## Start PROVIDED DATA

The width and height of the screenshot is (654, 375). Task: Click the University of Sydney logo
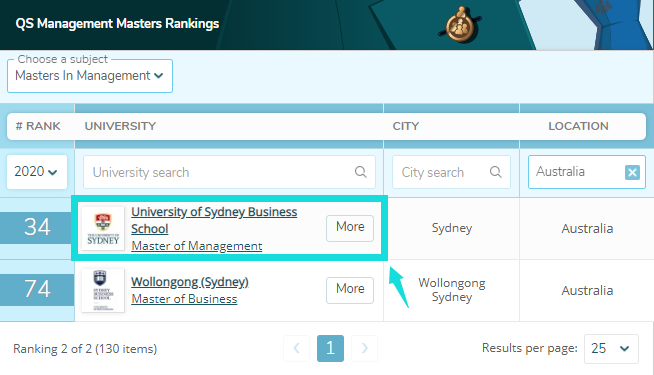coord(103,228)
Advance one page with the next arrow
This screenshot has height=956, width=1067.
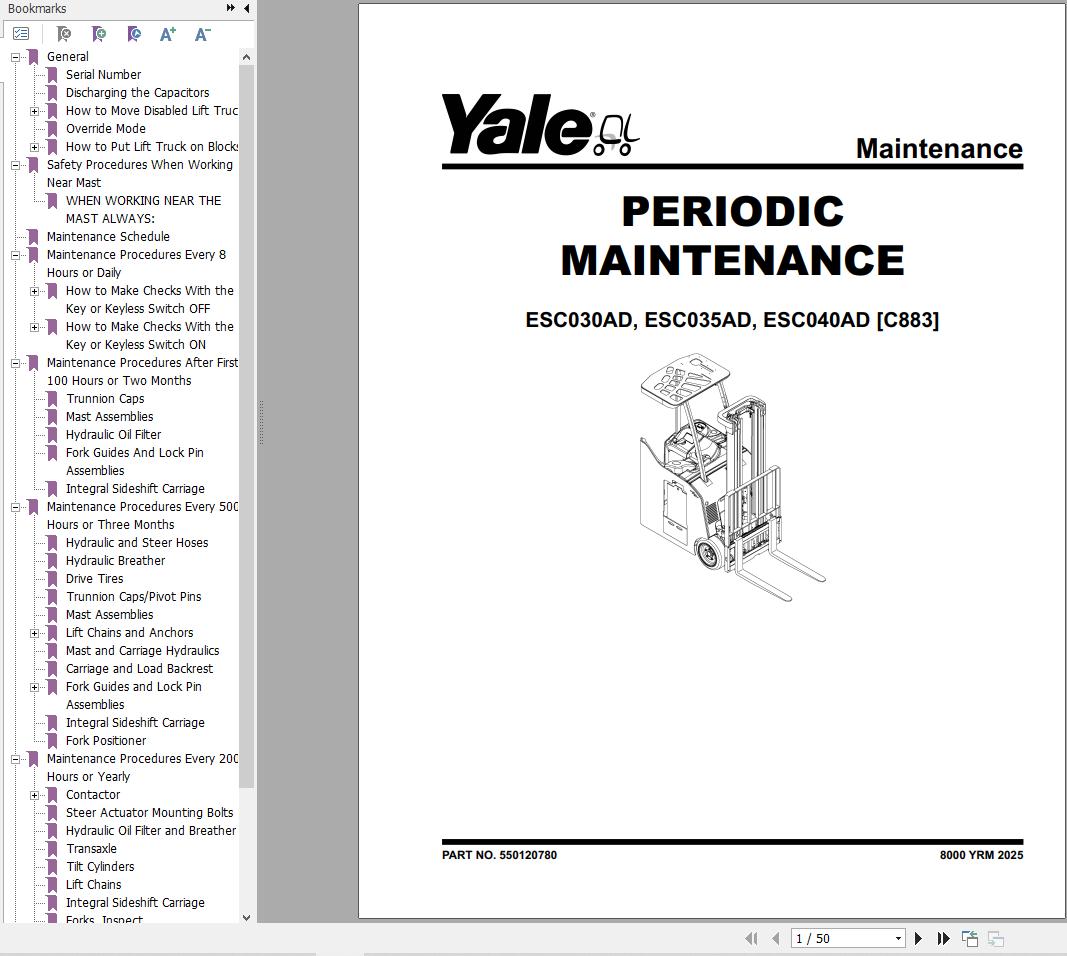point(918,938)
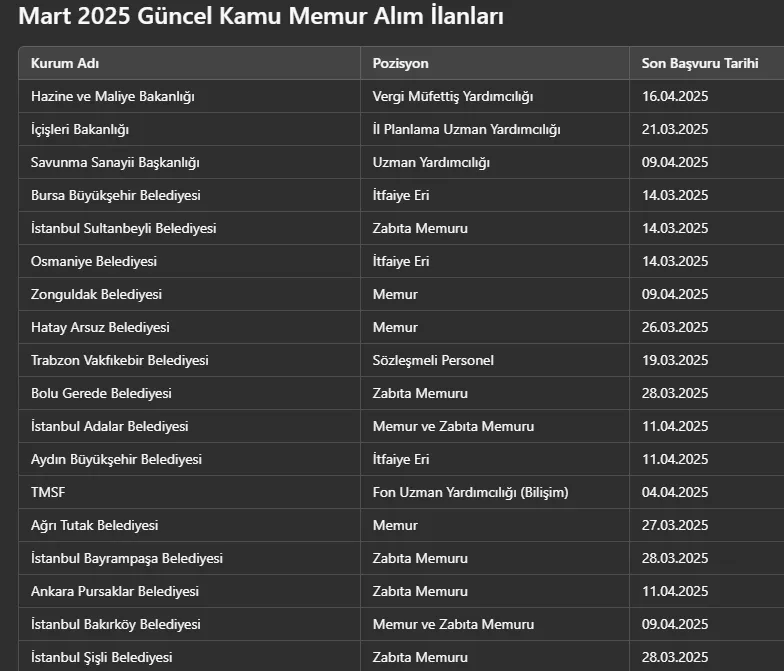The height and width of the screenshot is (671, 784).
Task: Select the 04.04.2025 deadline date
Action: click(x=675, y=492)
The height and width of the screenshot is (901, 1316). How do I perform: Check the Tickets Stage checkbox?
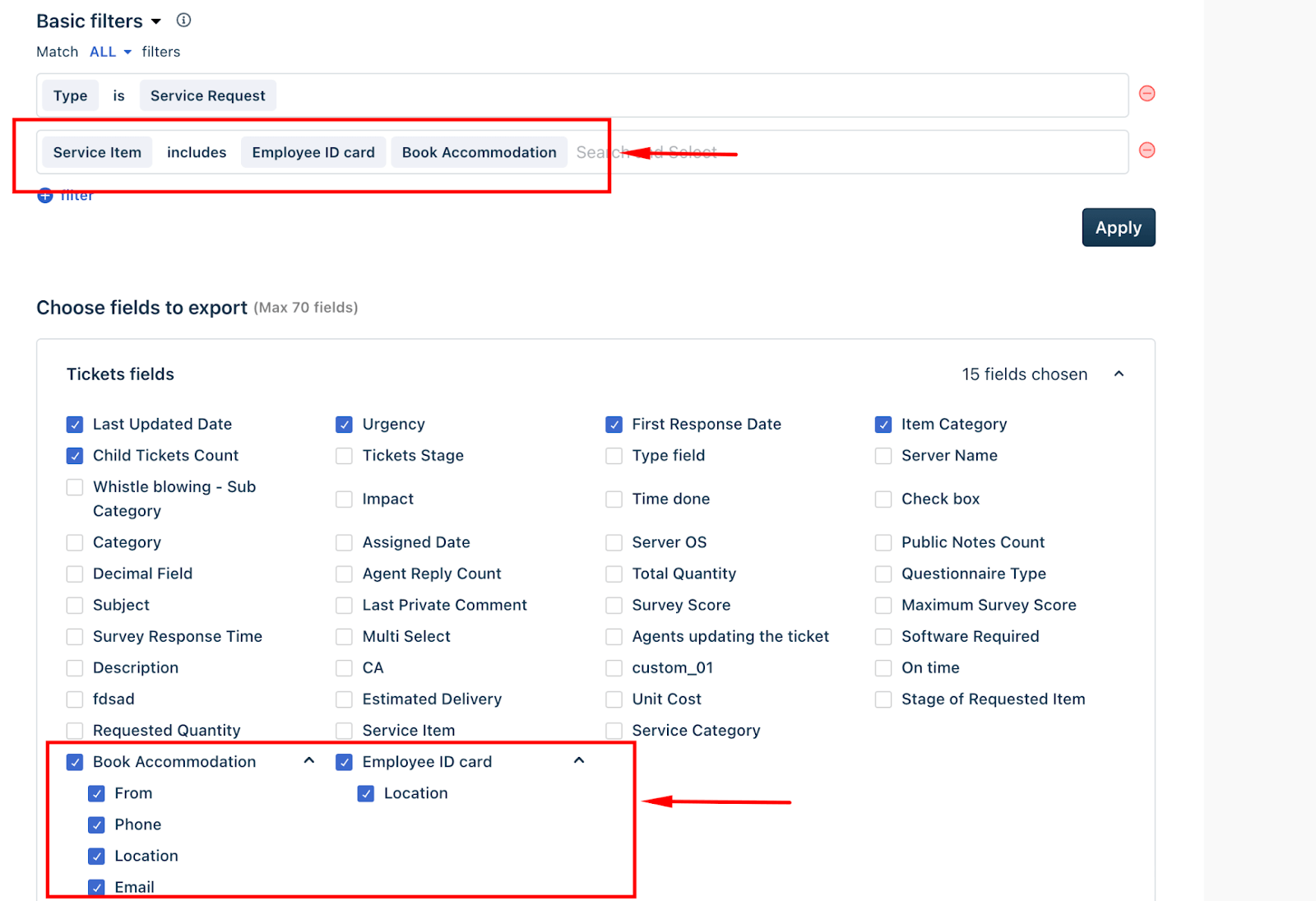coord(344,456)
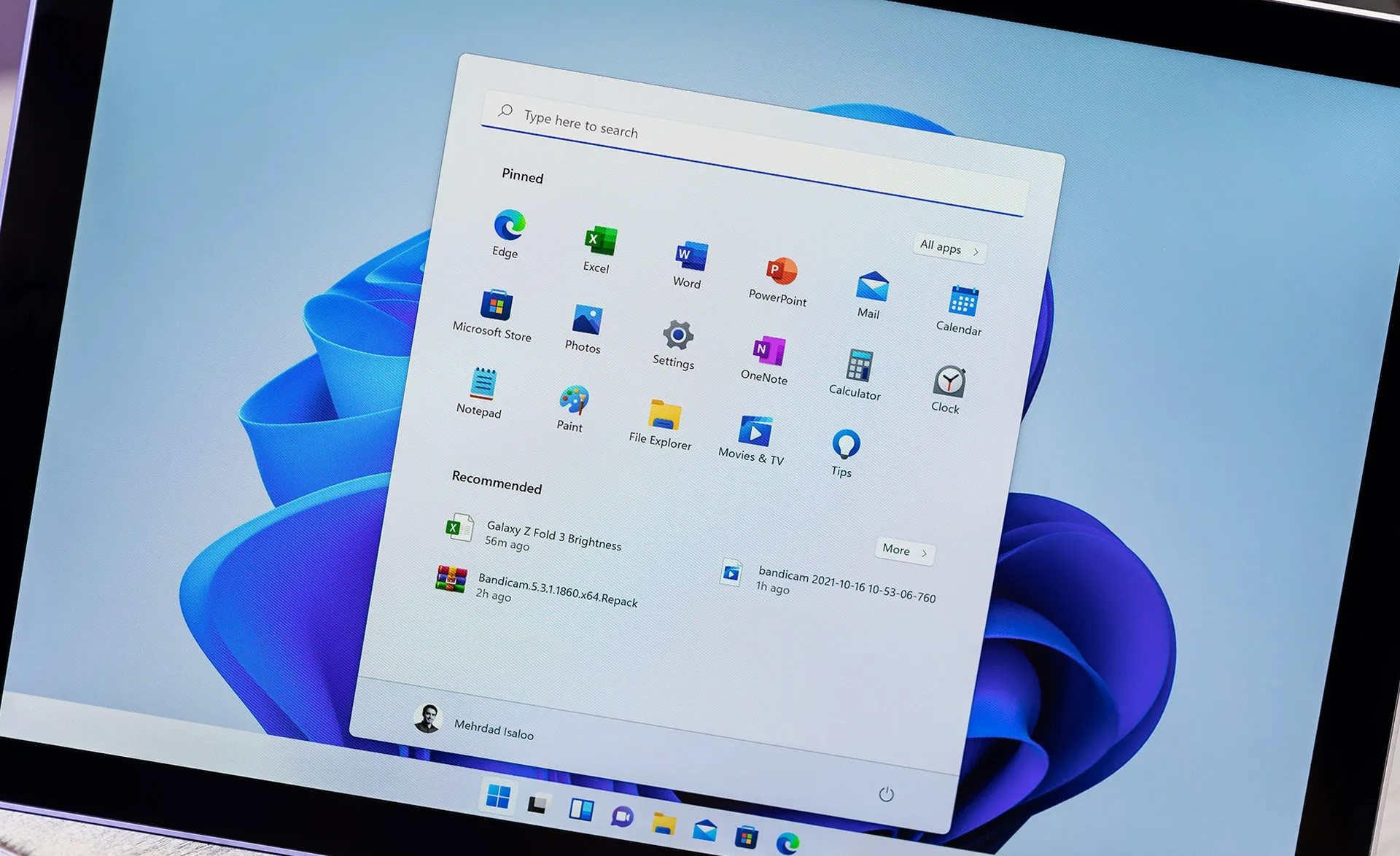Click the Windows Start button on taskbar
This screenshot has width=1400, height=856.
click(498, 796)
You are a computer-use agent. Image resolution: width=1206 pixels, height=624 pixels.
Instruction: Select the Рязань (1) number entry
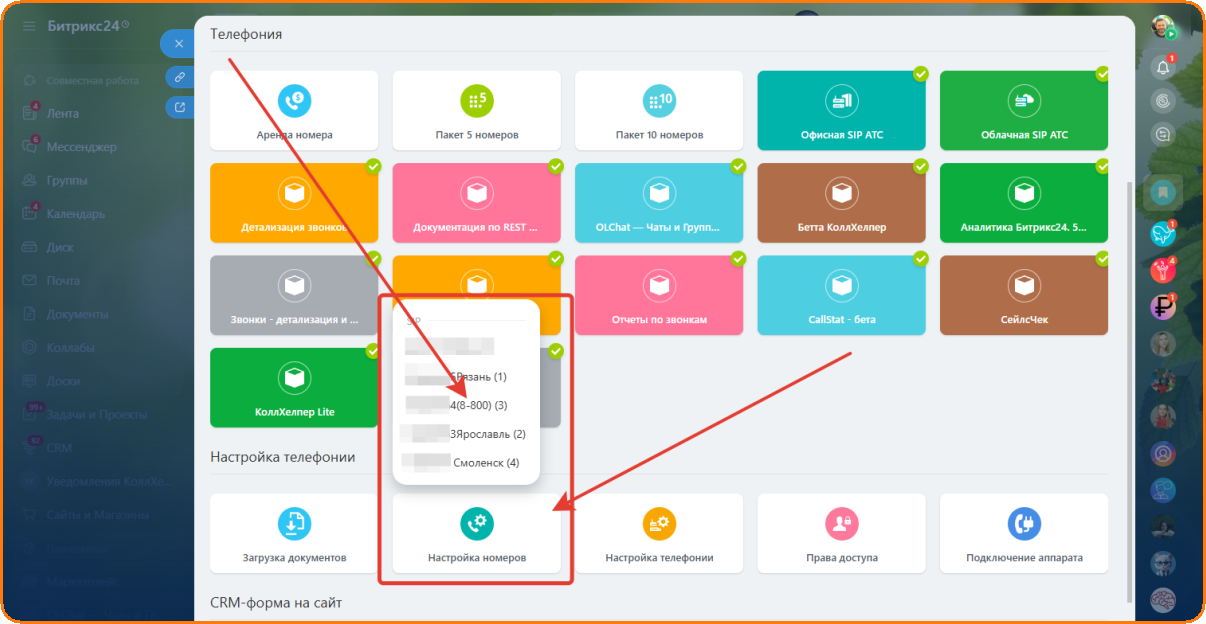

## End PROVIDED DATA

DIRECTIONS FOR THIS TASK → Please reproduce the lines above from the very first one through the line containing "click(498, 796)", leaving the pictures out of your answer.

CORRECT OUTPUT →
The width and height of the screenshot is (654, 375). Task: Click the University of Sydney logo
coord(103,228)
Advance one page with the next arrow
This screenshot has height=956, width=1067.
point(918,938)
The height and width of the screenshot is (671, 784).
Task: Select the 04.04.2025 deadline date
Action: click(x=675, y=492)
The height and width of the screenshot is (901, 1316). How do I perform: Check the Tickets Stage checkbox?
coord(344,456)
Click the Windows Start button on taskbar
This screenshot has width=1400, height=856.
click(498, 796)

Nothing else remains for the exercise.